• Your goal:
What's wanted is each entry repeated verbatim, minus its images.

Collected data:
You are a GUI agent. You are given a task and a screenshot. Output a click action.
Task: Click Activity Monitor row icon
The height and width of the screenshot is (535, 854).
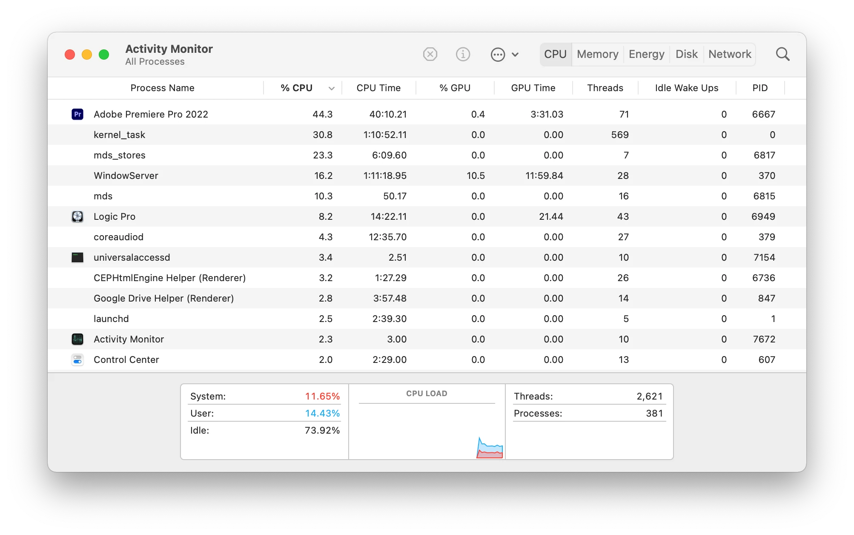point(77,339)
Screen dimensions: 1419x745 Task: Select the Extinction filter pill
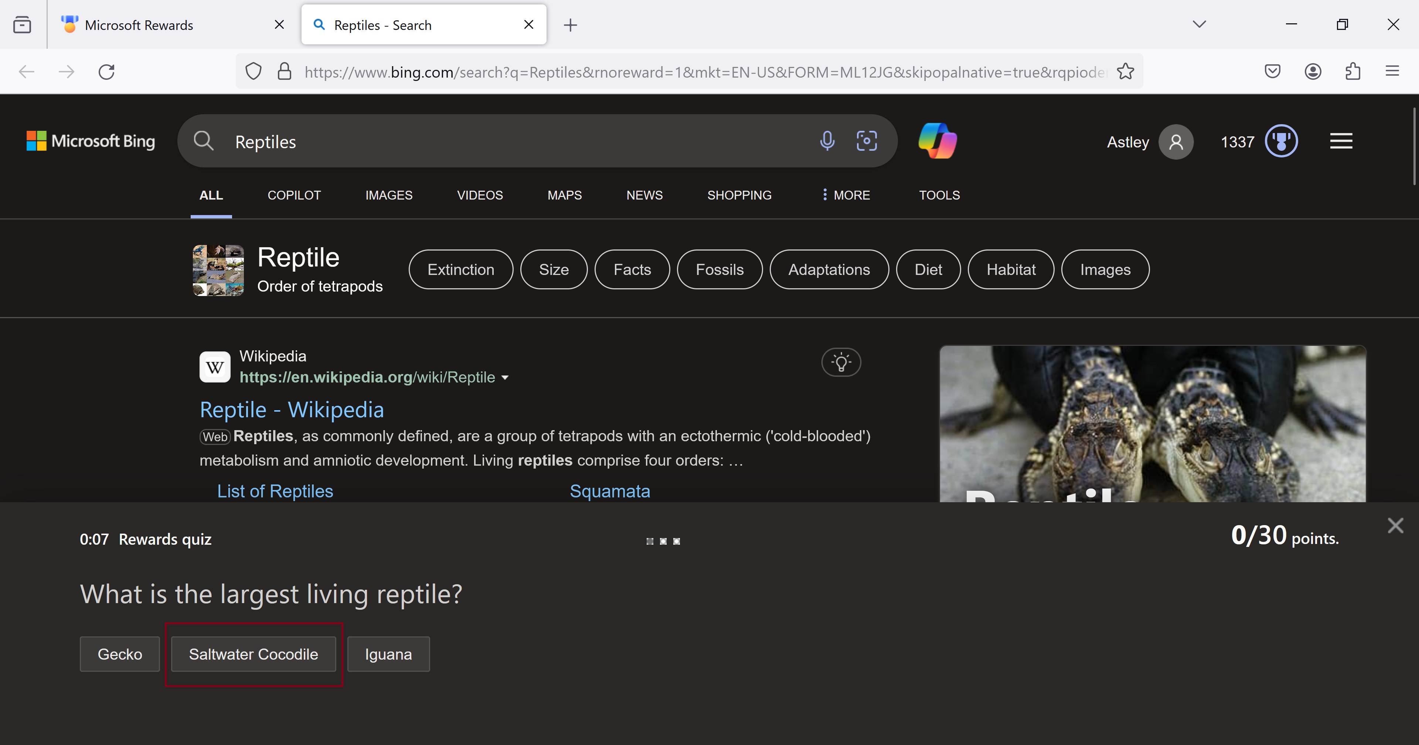point(461,269)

• Exercise response:
You are a GUI agent. You are given a task and a screenshot. Output a click action.
Task: Click Activity Monitor row icon
The height and width of the screenshot is (535, 854).
point(77,339)
Screen dimensions: 1419x745 Task: Select the Extinction filter pill
point(461,269)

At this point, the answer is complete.